IndusInd Bank shares fell 2 percent in intra-day deals today, April 26, after some brokerages cut EPS (earnings per share) estimates for the private sector lender despite it posting a 15 percent jump in its March quarter (Q4FY24) net profit. The bank reported a 15 percent rise in net profit at ₹2,349 crore in Q4FY24 versus a net profit of ₹2,043 crore in the year-ago period. Meanwhile, net loans grew 18 percent, outpacing the 14 percent growth in deposits.
Net interest income - the difference between interest earned and paid - also rose 15 percent to ₹5,376 crore in Q4FY24 while the net interest margin of the lender stood at 4.26 percent versus 4.28 percent last year. Its gross non-performing assets (GNPAs) fell to 1.92 percent in Q4FY24 as against 1.98 percent logged in the same quarter last year.
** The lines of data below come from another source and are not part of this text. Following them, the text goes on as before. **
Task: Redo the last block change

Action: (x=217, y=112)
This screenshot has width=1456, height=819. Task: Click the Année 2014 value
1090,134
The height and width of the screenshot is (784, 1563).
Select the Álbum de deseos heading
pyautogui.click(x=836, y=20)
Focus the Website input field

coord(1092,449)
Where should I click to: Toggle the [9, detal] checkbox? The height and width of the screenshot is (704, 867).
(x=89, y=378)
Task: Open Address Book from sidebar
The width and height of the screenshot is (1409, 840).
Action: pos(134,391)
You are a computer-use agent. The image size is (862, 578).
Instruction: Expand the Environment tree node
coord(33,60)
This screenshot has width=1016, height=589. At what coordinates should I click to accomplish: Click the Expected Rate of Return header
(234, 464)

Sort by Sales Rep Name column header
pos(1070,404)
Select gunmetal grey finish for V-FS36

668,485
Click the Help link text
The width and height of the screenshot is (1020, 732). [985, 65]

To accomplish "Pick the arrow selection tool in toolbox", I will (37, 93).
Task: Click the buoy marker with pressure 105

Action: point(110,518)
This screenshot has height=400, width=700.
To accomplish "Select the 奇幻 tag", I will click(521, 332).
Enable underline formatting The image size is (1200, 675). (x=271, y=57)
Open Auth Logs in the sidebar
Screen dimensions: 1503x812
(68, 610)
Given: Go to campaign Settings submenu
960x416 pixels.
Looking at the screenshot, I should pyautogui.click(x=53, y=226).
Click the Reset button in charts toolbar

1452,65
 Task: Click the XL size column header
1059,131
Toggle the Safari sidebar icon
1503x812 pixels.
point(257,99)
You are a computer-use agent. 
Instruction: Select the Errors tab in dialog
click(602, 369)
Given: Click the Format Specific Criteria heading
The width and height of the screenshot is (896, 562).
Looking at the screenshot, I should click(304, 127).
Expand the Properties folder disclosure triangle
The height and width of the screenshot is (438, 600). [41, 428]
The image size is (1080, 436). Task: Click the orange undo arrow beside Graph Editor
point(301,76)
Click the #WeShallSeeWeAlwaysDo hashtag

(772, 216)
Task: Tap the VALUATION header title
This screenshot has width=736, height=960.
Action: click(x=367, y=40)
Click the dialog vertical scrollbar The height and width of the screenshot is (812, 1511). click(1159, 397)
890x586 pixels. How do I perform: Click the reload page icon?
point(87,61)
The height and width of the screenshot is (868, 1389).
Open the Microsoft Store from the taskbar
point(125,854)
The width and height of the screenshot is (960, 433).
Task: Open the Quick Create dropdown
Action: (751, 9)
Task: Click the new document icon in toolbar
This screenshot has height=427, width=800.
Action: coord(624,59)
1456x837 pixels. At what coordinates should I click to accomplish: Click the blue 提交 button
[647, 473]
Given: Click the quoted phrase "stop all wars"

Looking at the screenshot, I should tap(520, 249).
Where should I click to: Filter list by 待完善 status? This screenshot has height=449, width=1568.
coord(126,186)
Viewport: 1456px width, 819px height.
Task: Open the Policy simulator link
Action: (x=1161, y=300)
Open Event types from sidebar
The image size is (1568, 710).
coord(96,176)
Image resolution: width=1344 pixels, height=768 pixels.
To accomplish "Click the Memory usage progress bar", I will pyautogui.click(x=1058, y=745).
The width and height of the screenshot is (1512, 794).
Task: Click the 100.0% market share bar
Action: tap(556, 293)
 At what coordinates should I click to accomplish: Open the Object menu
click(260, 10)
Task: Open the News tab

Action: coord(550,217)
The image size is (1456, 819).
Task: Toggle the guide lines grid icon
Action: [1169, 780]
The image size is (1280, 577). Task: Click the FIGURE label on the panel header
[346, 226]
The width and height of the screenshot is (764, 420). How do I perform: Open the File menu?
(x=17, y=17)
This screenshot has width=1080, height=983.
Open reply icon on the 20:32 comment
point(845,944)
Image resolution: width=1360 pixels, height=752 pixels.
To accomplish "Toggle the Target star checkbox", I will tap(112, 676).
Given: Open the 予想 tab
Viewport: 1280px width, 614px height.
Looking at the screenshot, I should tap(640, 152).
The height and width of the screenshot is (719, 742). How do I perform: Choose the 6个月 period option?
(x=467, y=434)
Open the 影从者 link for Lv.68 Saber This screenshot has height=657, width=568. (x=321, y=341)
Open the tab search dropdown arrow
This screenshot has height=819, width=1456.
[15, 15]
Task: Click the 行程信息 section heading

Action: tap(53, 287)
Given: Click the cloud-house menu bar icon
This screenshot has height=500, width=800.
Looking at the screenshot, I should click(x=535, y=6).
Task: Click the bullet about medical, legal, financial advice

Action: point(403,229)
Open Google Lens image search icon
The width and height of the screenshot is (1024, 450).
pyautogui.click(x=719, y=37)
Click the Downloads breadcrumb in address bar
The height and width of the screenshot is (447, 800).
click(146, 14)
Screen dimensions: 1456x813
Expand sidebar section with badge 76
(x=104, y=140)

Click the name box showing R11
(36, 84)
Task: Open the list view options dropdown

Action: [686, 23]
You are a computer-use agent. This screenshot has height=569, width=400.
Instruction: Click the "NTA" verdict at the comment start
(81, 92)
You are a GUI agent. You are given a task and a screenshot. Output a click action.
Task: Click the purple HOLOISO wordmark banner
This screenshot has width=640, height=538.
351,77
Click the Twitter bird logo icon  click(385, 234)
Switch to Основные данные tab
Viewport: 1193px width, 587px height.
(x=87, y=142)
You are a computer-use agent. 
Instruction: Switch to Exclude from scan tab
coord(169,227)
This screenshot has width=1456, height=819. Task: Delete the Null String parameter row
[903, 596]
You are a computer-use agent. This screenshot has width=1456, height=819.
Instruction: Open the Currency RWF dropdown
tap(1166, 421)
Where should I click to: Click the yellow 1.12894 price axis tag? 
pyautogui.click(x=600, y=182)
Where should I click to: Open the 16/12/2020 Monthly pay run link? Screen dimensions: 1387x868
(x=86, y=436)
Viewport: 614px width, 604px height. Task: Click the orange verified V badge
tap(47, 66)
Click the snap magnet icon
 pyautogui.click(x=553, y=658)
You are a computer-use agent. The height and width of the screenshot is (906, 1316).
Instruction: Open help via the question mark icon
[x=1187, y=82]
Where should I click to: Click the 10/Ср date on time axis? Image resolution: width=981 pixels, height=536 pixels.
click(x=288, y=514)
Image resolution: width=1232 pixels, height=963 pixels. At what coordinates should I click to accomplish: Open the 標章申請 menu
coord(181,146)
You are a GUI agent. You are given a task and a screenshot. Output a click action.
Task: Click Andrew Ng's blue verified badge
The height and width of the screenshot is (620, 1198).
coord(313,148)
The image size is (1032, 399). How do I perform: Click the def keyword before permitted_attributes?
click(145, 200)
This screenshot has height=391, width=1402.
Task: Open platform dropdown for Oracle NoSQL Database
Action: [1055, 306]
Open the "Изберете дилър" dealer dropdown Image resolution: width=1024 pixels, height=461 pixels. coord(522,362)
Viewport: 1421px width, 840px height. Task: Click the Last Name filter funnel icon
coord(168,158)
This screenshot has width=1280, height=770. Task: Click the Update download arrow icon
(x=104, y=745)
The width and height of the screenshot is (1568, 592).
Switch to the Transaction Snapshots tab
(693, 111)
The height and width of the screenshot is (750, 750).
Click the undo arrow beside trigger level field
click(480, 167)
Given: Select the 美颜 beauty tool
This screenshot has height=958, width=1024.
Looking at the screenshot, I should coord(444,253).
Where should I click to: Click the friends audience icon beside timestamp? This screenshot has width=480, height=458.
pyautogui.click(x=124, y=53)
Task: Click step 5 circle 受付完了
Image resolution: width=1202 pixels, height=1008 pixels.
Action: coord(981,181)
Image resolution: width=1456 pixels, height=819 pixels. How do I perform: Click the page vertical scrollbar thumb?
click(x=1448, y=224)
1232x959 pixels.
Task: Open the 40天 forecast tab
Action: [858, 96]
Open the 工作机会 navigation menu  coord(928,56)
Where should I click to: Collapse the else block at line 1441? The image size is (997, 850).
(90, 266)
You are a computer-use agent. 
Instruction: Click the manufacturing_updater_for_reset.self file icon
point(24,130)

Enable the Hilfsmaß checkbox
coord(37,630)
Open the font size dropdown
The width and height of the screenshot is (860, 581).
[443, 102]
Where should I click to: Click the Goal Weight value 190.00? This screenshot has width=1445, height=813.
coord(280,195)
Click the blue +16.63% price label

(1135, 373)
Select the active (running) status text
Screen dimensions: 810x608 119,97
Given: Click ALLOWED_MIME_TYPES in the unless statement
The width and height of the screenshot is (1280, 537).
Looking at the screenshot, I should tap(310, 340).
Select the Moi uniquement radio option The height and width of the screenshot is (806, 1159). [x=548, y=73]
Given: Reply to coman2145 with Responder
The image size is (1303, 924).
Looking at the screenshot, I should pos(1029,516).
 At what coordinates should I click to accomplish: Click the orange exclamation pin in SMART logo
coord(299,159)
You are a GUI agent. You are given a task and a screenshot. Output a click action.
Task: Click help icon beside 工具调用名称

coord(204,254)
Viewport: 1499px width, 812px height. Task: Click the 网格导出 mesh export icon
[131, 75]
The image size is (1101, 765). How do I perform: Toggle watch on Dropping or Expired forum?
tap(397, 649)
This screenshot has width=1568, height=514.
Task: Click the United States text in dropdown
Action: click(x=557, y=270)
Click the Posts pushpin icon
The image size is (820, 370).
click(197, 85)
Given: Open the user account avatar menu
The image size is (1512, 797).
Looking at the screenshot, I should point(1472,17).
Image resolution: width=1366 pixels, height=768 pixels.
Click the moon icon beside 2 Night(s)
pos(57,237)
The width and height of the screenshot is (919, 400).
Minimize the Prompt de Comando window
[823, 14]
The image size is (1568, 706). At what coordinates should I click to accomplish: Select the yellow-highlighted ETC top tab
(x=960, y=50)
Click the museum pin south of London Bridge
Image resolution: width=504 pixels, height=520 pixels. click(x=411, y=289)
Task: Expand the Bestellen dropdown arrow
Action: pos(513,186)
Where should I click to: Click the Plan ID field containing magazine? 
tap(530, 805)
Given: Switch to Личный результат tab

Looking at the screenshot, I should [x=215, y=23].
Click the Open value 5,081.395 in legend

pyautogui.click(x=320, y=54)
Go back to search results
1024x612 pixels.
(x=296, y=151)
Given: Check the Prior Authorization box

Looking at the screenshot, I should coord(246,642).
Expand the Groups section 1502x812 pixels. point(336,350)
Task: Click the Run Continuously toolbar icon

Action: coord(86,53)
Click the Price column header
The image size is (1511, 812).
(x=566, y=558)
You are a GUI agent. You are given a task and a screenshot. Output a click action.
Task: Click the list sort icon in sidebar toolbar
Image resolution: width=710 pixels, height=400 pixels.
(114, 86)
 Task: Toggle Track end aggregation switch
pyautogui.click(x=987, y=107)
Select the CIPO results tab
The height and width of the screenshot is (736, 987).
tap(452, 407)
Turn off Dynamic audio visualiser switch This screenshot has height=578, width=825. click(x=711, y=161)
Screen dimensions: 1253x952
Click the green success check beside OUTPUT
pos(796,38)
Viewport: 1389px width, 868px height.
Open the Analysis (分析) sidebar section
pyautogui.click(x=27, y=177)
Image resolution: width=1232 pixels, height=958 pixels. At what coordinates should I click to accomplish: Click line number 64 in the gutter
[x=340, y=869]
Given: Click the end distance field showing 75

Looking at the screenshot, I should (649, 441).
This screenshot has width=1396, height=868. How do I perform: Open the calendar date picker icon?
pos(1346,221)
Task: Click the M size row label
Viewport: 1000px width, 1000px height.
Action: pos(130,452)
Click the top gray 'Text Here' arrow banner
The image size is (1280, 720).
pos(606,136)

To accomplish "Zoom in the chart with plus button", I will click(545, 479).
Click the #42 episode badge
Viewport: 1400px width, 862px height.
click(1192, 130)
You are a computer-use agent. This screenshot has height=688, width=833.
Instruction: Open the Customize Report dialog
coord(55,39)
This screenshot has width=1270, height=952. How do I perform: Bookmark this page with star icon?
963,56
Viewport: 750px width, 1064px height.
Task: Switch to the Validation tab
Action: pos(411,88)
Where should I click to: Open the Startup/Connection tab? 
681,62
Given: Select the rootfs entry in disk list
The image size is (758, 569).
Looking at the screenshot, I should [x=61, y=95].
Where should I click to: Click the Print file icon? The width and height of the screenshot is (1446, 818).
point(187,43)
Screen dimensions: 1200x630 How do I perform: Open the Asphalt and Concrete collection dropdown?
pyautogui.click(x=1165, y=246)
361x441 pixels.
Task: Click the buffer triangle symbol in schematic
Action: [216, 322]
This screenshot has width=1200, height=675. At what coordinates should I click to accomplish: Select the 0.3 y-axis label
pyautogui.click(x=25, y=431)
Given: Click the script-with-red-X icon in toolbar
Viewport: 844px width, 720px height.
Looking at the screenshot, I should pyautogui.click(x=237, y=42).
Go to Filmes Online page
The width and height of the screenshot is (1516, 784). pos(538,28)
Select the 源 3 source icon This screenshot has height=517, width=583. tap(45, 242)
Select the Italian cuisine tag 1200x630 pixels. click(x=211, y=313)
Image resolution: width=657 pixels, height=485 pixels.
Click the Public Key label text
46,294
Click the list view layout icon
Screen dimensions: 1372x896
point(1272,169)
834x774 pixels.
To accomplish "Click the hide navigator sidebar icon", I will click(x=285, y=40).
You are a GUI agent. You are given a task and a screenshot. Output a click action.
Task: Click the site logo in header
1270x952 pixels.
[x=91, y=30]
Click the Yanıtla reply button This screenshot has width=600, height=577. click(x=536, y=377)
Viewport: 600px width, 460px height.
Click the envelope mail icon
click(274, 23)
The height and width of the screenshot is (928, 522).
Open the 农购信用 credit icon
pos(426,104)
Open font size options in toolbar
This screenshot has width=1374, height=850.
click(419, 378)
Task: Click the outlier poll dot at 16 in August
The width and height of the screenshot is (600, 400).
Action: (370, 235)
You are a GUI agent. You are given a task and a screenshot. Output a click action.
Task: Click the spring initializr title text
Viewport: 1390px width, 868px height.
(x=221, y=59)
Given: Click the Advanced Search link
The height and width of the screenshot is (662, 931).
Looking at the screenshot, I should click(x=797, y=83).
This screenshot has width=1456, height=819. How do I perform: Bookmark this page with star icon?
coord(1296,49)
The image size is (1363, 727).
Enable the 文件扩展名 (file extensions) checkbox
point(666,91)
On the other hand, net NPAs for the quarter came in at 0.57 percent in the quarter under review, improving from 0.59 percent on a year-on-year basis.
Operating expenses for the quarter ended March 31, 2024, increased by 24 percent to ₹3,803 crores as against ₹3,066 crore for the corresponding quarter of the previous year. HSBC: The brokerage maintained a 'buy' rating for the stock with a target price of ₹2,020, indicating a 35 percent upside. A significant reduction in the slippage ratio was a major positive, while other metrics matched expectations.
The outlook for loan growth remains strong, and the net interest margin (NIM) is expected to stay stable, supported by a favorable loan mix and effective liquidity management. Consistently strong asset quality could lead to a re-rating of the stock, it said. The brokerage has slightly lowered its EPS estimates by 2–3.5 percent for fiscal years 2025–27.